Исходный фрагмент:
==================================================
Мягкий и меланхоличный Левитан, видимо, меньше других диссонировал с тогдашним настроением художника. «Мы оба по своей натуре были „лирики“», — объяснял Нестеров свою дружбу с Левитаном.
«Однажды в Троицын день он тоже пошел с нами в церковь, — вспоминает Кувшинникова. — И вот когда началось благословение цветов и раздались поэтичные слова сопровождающей его молитвы, он, растроганный почти до слез, наклонился ко мне.
— Послушайте, ведь это же удивительно. Господи, как это хорошо! Ведь это не православная и не другая какая молитва. Это мировая молитва».
Левитан очень похож в этом эпизоде на чеховского героя из рассказа «Святою ночью», которого писатель представлял себе «жадно ловящим красоту святой фразы»: «Все, что теперь проскальзывало мимо слуха стоящих около меня людей, он жадно пил бы своей чуткой душой, упился бы до восторгов, до захватывания духа, не было бы во всем храме человека счастливее его».
И прежде, в тот памятный вечер в Саввинской слободе, Левитан говорил своим спутникам, что красоте, разлитой в природе, «можно молиться как богу и просить у нее вдохновения, веры в себя».
«Не православная и не другая какая молитва» — страстная тяга к цельности, естественности, богатству духовной жизни, очищенной от горя и мелких житейских сует, породила левитановскую «Тихую обитель».
— «Помилуйте, называет это „Тихой обителью“, а тут все жизнерадостно», — простодушно дивился поэт Плещеев.
Художник давно отошел от ученической приверженности к копированию того или иного вида, а смело компоновал в своих картинах элементы, существовавшие порознь, восстанавливал ранее виденное по памяти — словом, творчески преображал мир, если не творил его заново.
==================================================
Предоставленные данные:
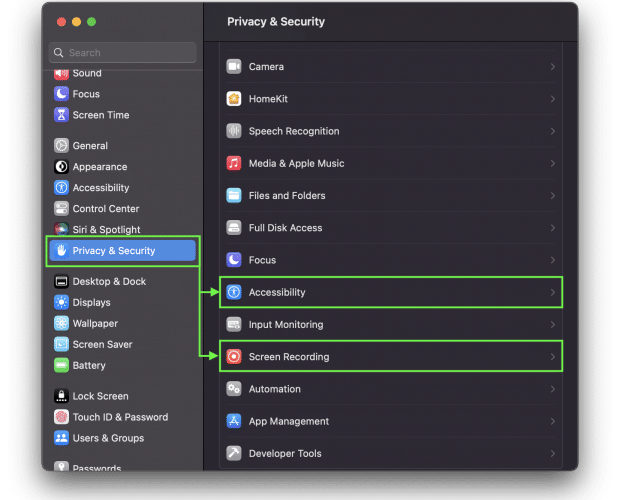
Task: Select Privacy & Security in sidebar
Action: [x=123, y=251]
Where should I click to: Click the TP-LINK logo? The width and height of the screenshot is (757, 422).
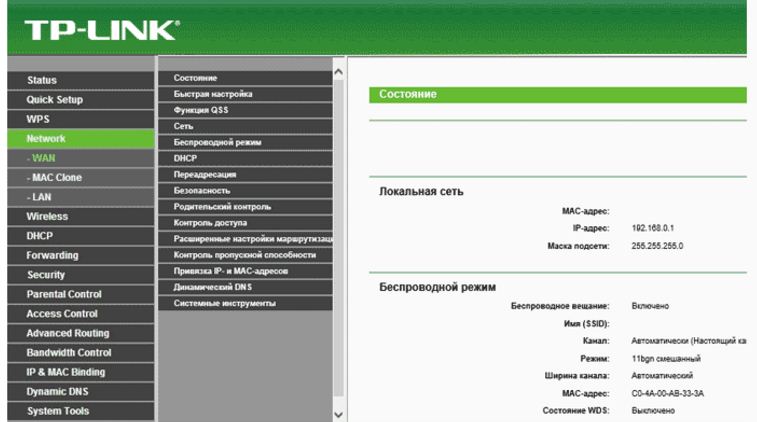(x=101, y=29)
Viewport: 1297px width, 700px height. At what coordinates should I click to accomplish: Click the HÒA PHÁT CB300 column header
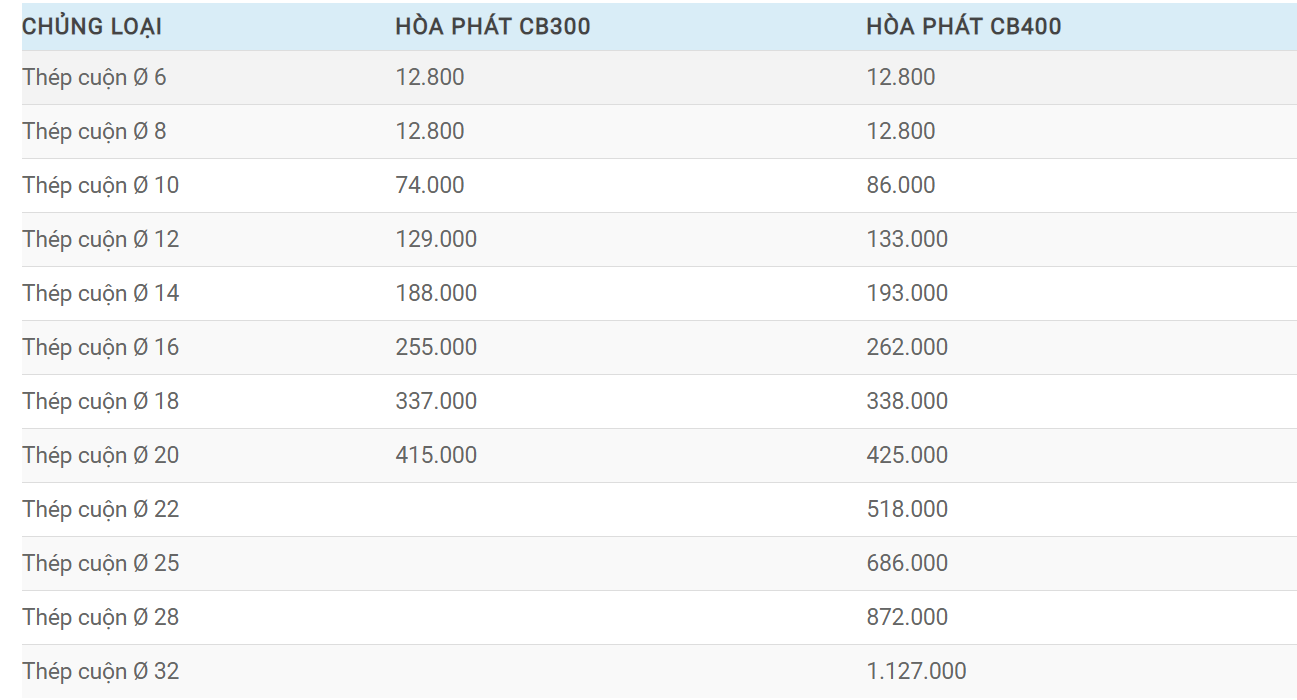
==================================================
Что сделать:
(1) Верните дословно отрывок исходного фрагмента от слов «И прежде, в» до слов «дивился поэт Плещеев.» включительно.
(2) Перепечатайте без изменений участок записей от строки, содержащей «Where should I», до конца записей, включая обе границы. Изображения в ответ не включайте.

Ответы по заданиям:
(1)
И прежде, в тот памятный вечер в Саввинской слободе, Левитан говорил своим спутникам, что красоте, разлитой в природе, «можно молиться как богу и просить у нее вдохновения, веры в себя».
«Не православная и не другая какая молитва» — страстная тяга к цельности, естественности, богатству духовной жизни, очищенной от горя и мелких житейских сует, породила левитановскую «Тихую обитель».
— «Помилуйте, называет это „Тихой обителью“, а тут все жизнерадостно», — простодушно дивился поэт Плещеев.

(2)
Where should I click to: Click the TP-LINK logo? The width and height of the screenshot is (757, 422).
(x=101, y=29)
Viewport: 1297px width, 700px height. At what coordinates should I click to accomplish: Click the HÒA PHÁT CB300 column header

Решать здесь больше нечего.